I am working on to build prototype on a Big Query to performance and cost analysis,
Requirements:
Build a DW (star schema) for sales operations (incentives, leads,entitlements,forecast,marketing, leads etc) data for reporting and advanced analytics purposes. Batch Load data Daily from CRM and other upstream sales/marketing systems.

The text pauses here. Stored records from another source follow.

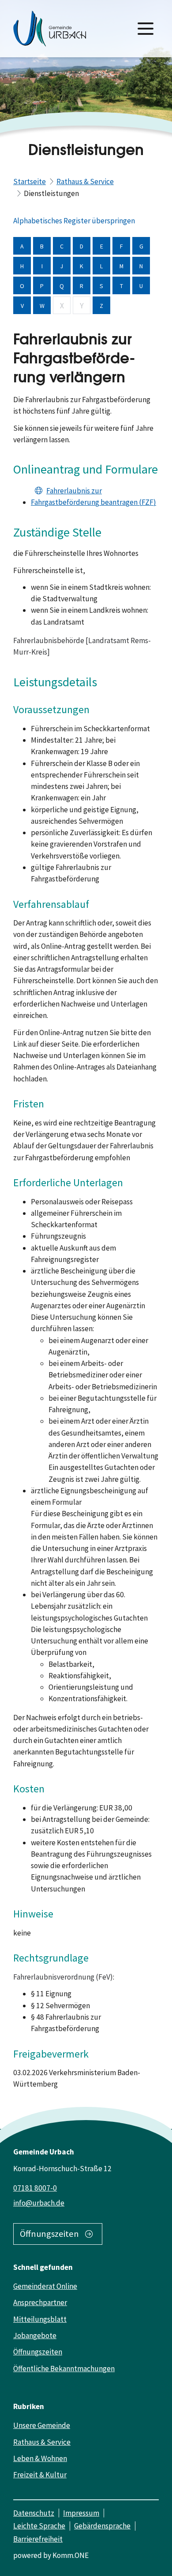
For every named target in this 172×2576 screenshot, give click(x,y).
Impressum (81, 2513)
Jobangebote (34, 2335)
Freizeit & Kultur (40, 2475)
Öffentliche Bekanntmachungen (64, 2368)
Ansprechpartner (40, 2302)
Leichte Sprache (39, 2525)
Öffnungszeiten (49, 2234)
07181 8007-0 (35, 2188)
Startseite (29, 181)
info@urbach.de (38, 2203)
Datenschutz (33, 2513)
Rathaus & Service (85, 181)
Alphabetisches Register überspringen (74, 221)
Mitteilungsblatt (40, 2319)
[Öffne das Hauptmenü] (145, 28)
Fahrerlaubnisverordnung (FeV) (63, 1977)
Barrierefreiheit (38, 2539)
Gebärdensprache (102, 2525)
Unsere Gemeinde (41, 2425)
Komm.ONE (70, 2555)
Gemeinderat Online (45, 2286)
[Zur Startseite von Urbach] (49, 28)
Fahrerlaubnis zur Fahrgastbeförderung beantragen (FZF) (93, 496)
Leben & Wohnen (40, 2458)
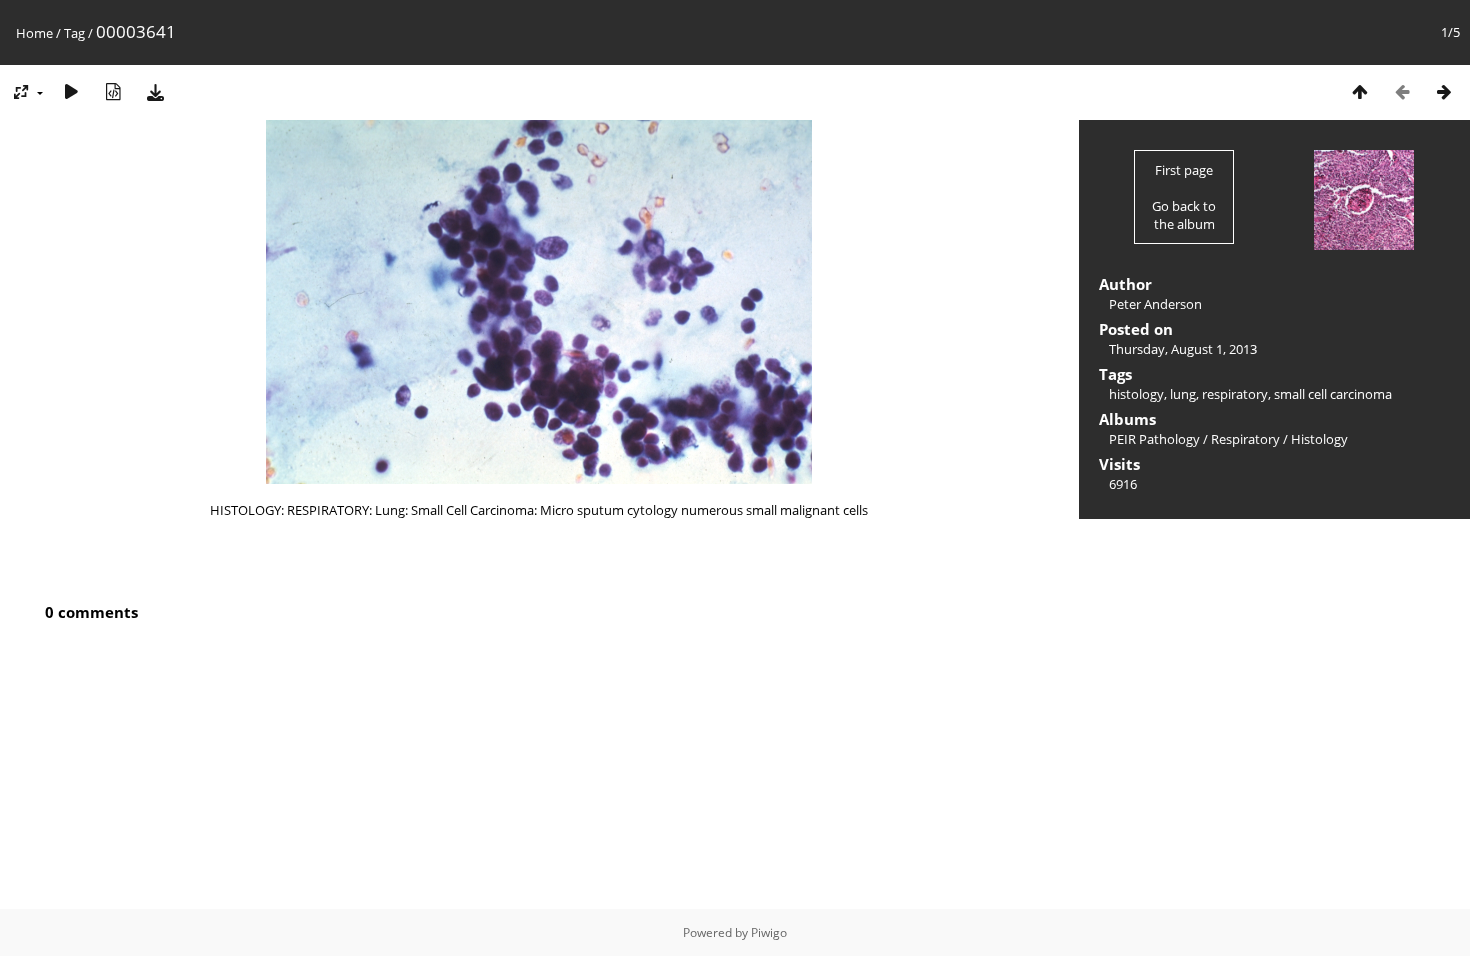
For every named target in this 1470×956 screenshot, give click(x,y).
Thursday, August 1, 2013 (1183, 349)
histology (1136, 394)
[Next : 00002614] (1444, 91)
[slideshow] (71, 91)
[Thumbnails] (1360, 91)
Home (34, 33)
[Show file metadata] (113, 91)
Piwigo (769, 932)
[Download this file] (155, 91)
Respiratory (1245, 439)
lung (1183, 394)
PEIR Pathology (1154, 439)
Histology (1319, 439)
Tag (74, 33)
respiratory (1235, 394)
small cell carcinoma (1333, 394)
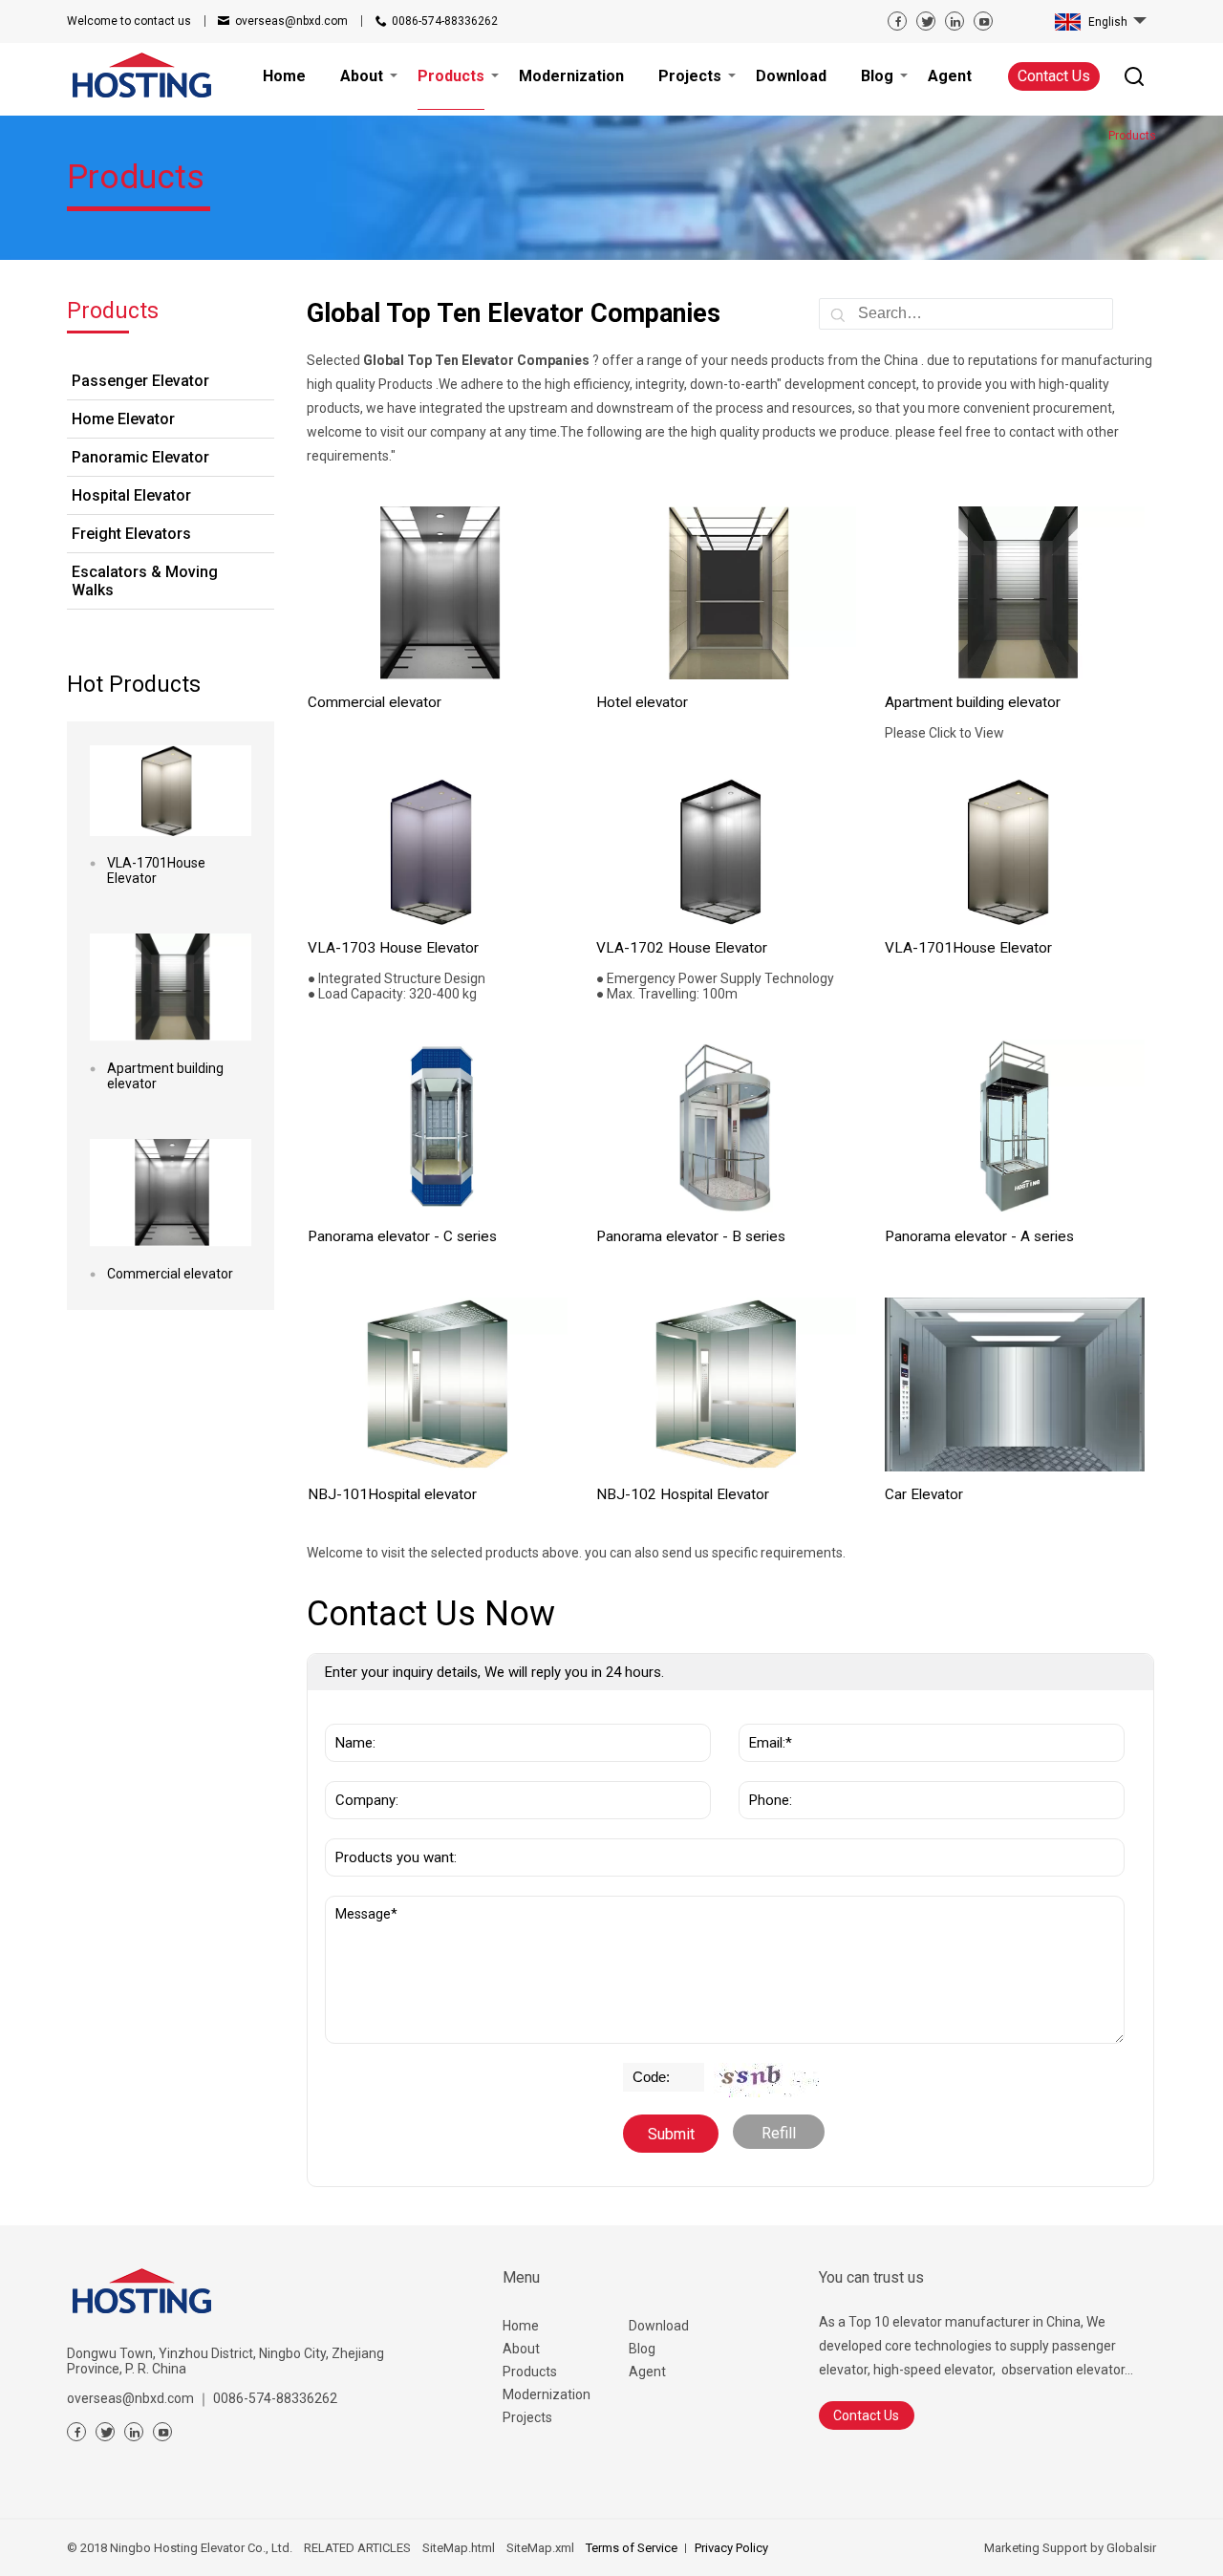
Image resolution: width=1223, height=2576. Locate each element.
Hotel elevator (642, 702)
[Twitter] (925, 21)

Data volume is about 5 TB data per day, 90% append and 10% of data are have updates old metrics (up to previous 7 days).
Design:
Create date partitioned Big Query fact table -- Lot of queries are
trending and time-series type queries.Create aggregate tables for reporting and other repetitive queries/dashboard to limit scan volume and reduce cost.
Ingestion logic
Upstream ETL and cron jobs to drop load ready files in Google Cloud storage (there are 3rd party and other business logic which are implemented already).
Temp tables(ODS) for updates, Since partitioned table cannot up updated with DML, copy last 7 day partitions temp table (ODS) to handle updates. (copy operation no cost) -- create new temp table one per day so it is easier to copy back to fact table.
If record exists in the source files update the record in temp table -- DML operation.
new records for older days, append to corresponding day temp table.
truncate and replace (copy) last 7 day partition from temp table to DW fact table. -- copy operation no cost.
append new data (90% of total data) to DW fact table -- data load no cost
Questions
Are there better design options for the given requirements?
DML operation performance - I need update 500MB - 1 TB of data, what's the performance impact using DML operation in BigQuery and any cost to consider?
How can I estimate and project the update and copy operations performance?